This Is Why You Can't Get Starbucks This Afternoon

All 8K US stores closed as workers take part in training on racial bias
By Jenn Gidman,  Newser Staff
Posted May 29, 2018 9:15 AM CDT
All 8K US Starbucks Stores Are Closing Tuesday Afternoon
A store closing sign is posted outside of a Starbucks store on Friday.   (AP Photo/Kiichiro Sato)

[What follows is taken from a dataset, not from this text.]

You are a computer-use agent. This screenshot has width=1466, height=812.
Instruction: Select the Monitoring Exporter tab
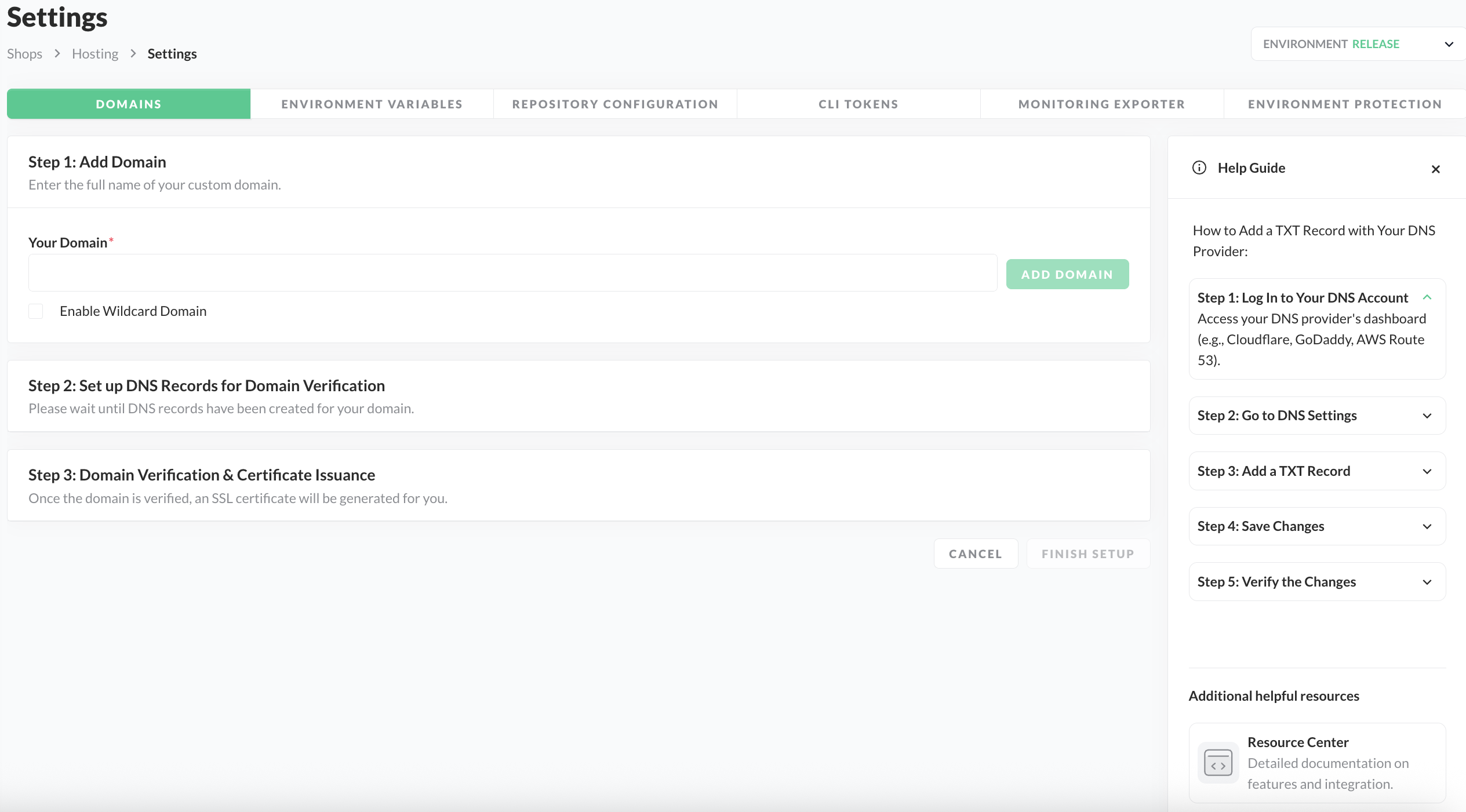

If you're looking to get your Starbucks fix Tuesday, make a morning run or find somewhere else to get caffeinated. All Starbucks locations—more than 8,000 nationwide—are closing in the afternoon for training to educate its 175,000-plus workers on racial bias, per Money. The program is in response to two black men who were arrested at a Philadelphia Starbucks last month while waiting for a business meeting. Donte Robinson and Rashon Nelson have settled with the city for $1 each, along with a vow from Philadelphia officials to invest $200,000 in a program for young entrepreneurs. Starbucks says this training is just the beginning. "We know that one day of training will not stop bias or solve racism," a rep tells Money. "These are hard, complex questions and this is a step in a long-term effort." Check out what time your local Starbucks will be closing here. More:

  • USA Today and the AP report that a "tool kit" will be offered to employees that will "focus on understanding prejudice and the history of public accommodations in the United States." The program also includes a short documentary film, as well as comments from Starbucks execs and rapper Common. The media won't be privy to the training sessions, which a Clark Atlanta University race and gender expert says is probably best to create a "safe [space] for open dialogue."

  • There are five things Starbucks "has to get right" in Tuesday's training, per CNBC, including teaching about white privilege and avoiding making "false equivalencies." "While it might be tempting to frame this issue as 'bias can happen to anyone anytime,' I'd recommend against letting anyone come away from the program thinking that what happened in Philadelphia could have happened to two white customers," one consultant says.
  • Count Vox, which talked to five social scientists about racial bias, among those in the "this isn't nearly enough" camp. In some cases, one expert says, such training can even backfire by bringing long-buried biases to the surface, and not in a constructive way. "Diversity trainings are filled with good intentions and poor evidence," one University of Virginia researcher says.
  • Still, the training is a "good start," Andrew Ross Sorkin writes for the New York Times. Sorkin doesn't think any other US company is investing as much money or tackling so publicly the issue of race. He says the Starbucks program "will start a dialogue among some 175,000 employees," with "the hope … that they will continue the conversation in stores, at home, and among their family and friends for days, weeks, and months, multiplying the impact."

  • NBC News notes there are other places to get your latte on Tuesday, and on any other day—specifically, at black-owned coffee shops where owners try to make everyone feel welcome. "Do you want to spend your dollars at a place where you can feel safe or a place where they're going to call the police on you?" the proprietor of a Philly coffeehouse notes.
  • So what else is Starbucks doing beyond Tuesday? CNNMoney notes even non-customers can now hang out and use Starbucks' restrooms without buying anything, with limits (e.g., no sleeping or smoking in the restrooms), and more training sessions are said to be in the works.